Exploring R's function call semantics

After spending my summer working with R I have become very familiar with its lesser-known features. An area which is rarely explored is how flexible function calls can be. This post will explore the various behaviours of function calls in R.

To start off we shall observe how R function calls can behave much the same as they do with most statically typed languages, where the arguments to the function must be passed in the correct position.

> f <- function(x, y, z) { print(c(x, y, z)) }
> f(2, 3, 9)
[1] 2 3 9

Alternatively, instead of providing the arguments in the position that they are defined in the function definition we can provide them by name.

> f(z = 9, x = 2, y = 3)
[1] 2 3 9

You can mix these two behaviours, by supplying parameters by position and by name. However, care must be made to ensure that the position of an unnamed parameter is correct.

> f(z = 9, 3, x = 2)
[1] 2 3 9

Function calls can also incorporate default values, this means that we can omit an argument to a function if we wish to have assign a default value to that argument. This is applied by simply performing an assignment on an argument in the function definition.

> f <- function(x, y, z = 9) { print(c(x, y, z)) }
> f(x = 2, y = 3)
[1] 2 3 9

While all of these previous examples are useful, this behaviour is fairly common (especially with dynamically typed languages), to the point that it is almost expected in any recently developed language. The following function calling features are rarely found in other languages, and if they are apparent in other languages, it’s unlikely to be quite as elegant as in R.
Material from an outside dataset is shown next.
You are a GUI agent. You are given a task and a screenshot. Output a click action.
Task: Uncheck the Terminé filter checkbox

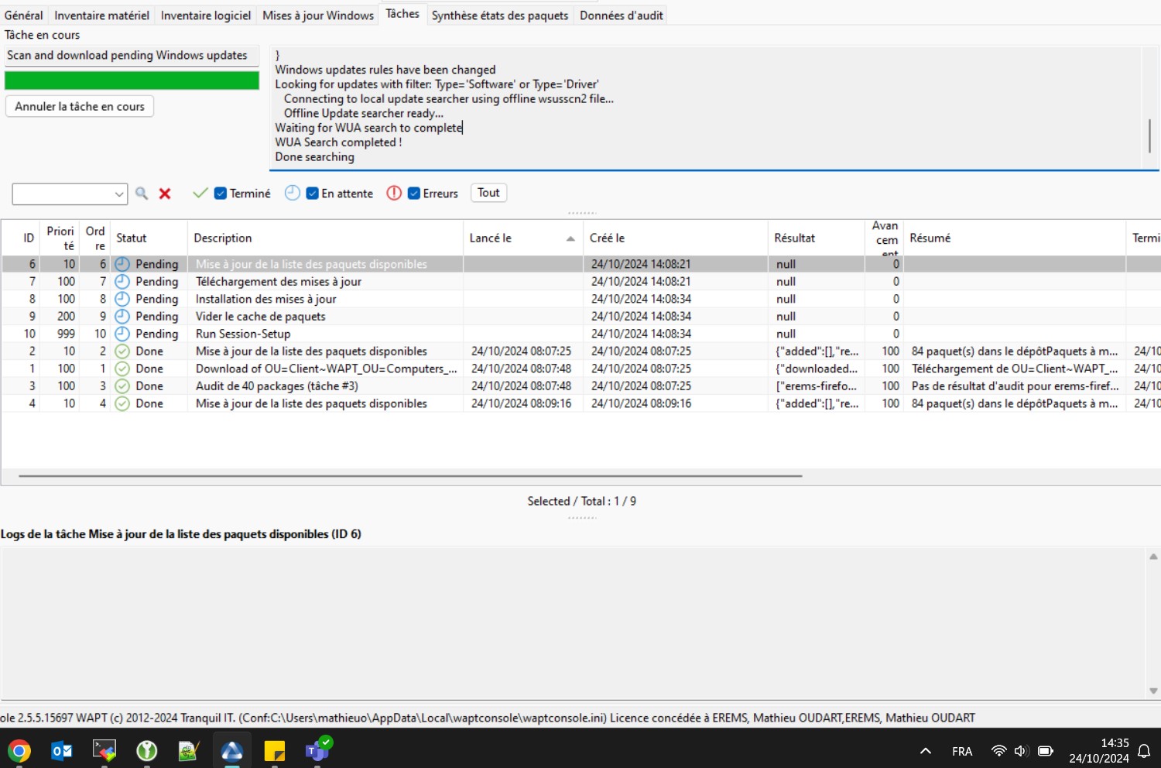coord(221,194)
During the development of GeneralizedHyperbolic I made use of lazily evaluated arguments in order to ensure distribution parameters were always applied. I did this by creating a vector (analogous to an array or a list) of distribution parameters. This vector was composed of other function arguments, all of which had default values. This means that a distribution parameter vector could be passed into the function or if any arguments differed from the default, they could be passed in too. Applying this to the previous example would be the following:

> f <- function(x = 2, y = 3, z = 9, all = c(x, y, z)) {
+   print(all)
+ }
> f(z = 5)
[1] 2 3 5
> f()
[1] 2 3 9
> f(z = 4, x = 6)
[1] 6 3 4

Variadic functions are also supported in R, these are where a function can have any number of arguments. While many other languages support this, I find R to be among the most intuitive to use. This is accomplished by adding an ellipsis (…) to the function definition, which essentially holds a set of (named or unnamed) values that are not previously defined in the function definition.

> f <- function(x, ) { print(list()) }
> f(2, y = 3, 9)
$y
[1] 3

[[2]] [1] 9

The last feature of R’s function call semantics to be examined is that of partial matching. This is where any argument can be assigned a value (by name) using an argument name that is not explicitly defined in the function definition. This works so long as the amount of characters that are being assigned to a argument are sufficient to ensure the intended argument is uniquely matched.

> f <- function(alongString, alsoAString, anotherString) {
+   print(c(alongString, alsoAString, anotherString))
+ }
> f(alo = 2, als = 3, an = 9)
[1] 2 3 9

After all this examples, it’s amazing that these features would be apparent in a language designed to be used for statistical computing. R truly has some gems that are not readily apparent to most users.